Second: your first two novels had male protagonists, and Ace, King, Knave is the story of two women (though there are important male characters too). Again, was this a conscious decision?
Very much so. I don't always write in persona as a male, but my first two published novels featured male personas. So this time there's no male persona, in fact there's no first person account of events at all. That was also a deliberate strategy. I needed to do something different.
And was it easier or harder to write about your own gender?
I'm not aware of much difference in the level of difficulty while I'm writing. It's always an exercise in imagination; they aren't real people but constructions, so in a sense their gender is never the same as mine, be they male or female, if you see what I mean. I impersonate an imaginary creature, to the best of my ability, as I work out the pattern of the story. Once the first rush of creative energy is over, there's space to wonder what other people's reactions will be, and yes, I do worry more if the character is a male. I was so naïve when I began As Meat Loves Salt that I hadn't even considered that aspect (I wasn't thinking in terms of publication). Then someone said, 'Oh, you are brave doing that,' and I immediately became self-conscious about it.
Are there are other novels or books you'd recommend about the 18th century?
There's so much wonderful material that it feels unfair to single anything out, but since I must pick:
- Jerry White's London in the Eighteenth Century has astonishing breadth and depth.
- Hallie Rubenhold's books, as mentioned earlier.
- Fighting at Sea in the Eighteenth Century, by Sam Willis, is one I've just discovered (since I have someone at sea in my next novel, or at least that's how it's looking right now).

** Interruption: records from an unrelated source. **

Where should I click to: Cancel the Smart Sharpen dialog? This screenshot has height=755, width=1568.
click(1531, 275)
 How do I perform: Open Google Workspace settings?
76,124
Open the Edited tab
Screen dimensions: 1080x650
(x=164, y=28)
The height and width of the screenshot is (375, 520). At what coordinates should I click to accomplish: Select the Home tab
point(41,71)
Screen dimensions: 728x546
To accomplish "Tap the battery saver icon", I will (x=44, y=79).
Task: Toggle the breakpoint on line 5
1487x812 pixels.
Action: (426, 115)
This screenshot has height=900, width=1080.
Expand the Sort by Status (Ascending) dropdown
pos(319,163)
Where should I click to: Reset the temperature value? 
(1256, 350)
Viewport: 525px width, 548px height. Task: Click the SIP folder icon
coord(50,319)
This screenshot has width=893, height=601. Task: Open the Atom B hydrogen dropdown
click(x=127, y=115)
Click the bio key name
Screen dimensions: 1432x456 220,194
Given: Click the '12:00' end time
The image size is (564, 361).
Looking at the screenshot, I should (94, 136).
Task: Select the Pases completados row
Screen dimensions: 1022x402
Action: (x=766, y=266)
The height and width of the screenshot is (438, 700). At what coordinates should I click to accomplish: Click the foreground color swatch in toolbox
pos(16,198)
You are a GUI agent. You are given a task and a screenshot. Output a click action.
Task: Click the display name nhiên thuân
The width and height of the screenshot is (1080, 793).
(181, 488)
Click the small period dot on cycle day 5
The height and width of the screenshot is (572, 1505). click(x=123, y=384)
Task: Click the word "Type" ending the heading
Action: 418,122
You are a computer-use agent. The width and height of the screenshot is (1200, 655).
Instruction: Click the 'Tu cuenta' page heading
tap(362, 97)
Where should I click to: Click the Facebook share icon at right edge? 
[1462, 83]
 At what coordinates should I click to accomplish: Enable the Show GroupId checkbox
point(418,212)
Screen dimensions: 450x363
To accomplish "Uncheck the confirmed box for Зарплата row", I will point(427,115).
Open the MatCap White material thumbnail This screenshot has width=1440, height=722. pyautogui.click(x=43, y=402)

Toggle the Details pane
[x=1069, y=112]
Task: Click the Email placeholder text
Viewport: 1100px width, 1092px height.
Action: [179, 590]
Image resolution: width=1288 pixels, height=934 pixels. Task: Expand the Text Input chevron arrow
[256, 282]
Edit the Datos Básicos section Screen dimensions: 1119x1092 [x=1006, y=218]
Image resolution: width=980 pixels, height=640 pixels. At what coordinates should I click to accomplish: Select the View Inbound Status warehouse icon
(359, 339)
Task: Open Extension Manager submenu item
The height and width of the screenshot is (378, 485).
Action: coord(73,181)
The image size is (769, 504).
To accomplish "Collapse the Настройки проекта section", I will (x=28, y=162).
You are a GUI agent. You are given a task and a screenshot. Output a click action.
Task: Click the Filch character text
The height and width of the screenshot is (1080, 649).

It tells you exactly how all those manoeuvres were carried out, and why.
- Dan Cruickshank's The Secret History of Georgian London (for the proliferation of the Georgian sex trade and its connections with fashion, the arts and even the building industry).
- Hugo Vickers' Behind Closed Doors and Amanda Vickery's The Gentleman's Daughter are both excellent on respectable women's aspirations and their daily lives.
- Ruth McClure's Coram's Children (another recent discovery, though it's been around since 1981)
- Wendy Moore's Wedlock. If you want to know just how bad marriage could be for a woman, this is your book. It should be recommended reading for anyone who imagines we were better off without all this feminism and that marriage was happier when it had the solidity of a prison door.
- Liza Picard's Dr Johnson's London is full of the kind of facts historical novelists love, such as the fact that paint for ceilings could be bought ready-mixed in pigs' bladders.
- Mrs Delany's Menus, Medicines and Manners, edited by Katherine Cahill, is full of details about taste, style and the upbringing of genteel children, while Pamela Horn's Flunkeys and Scullions shows Georgian domesticity from the point of view of the servant.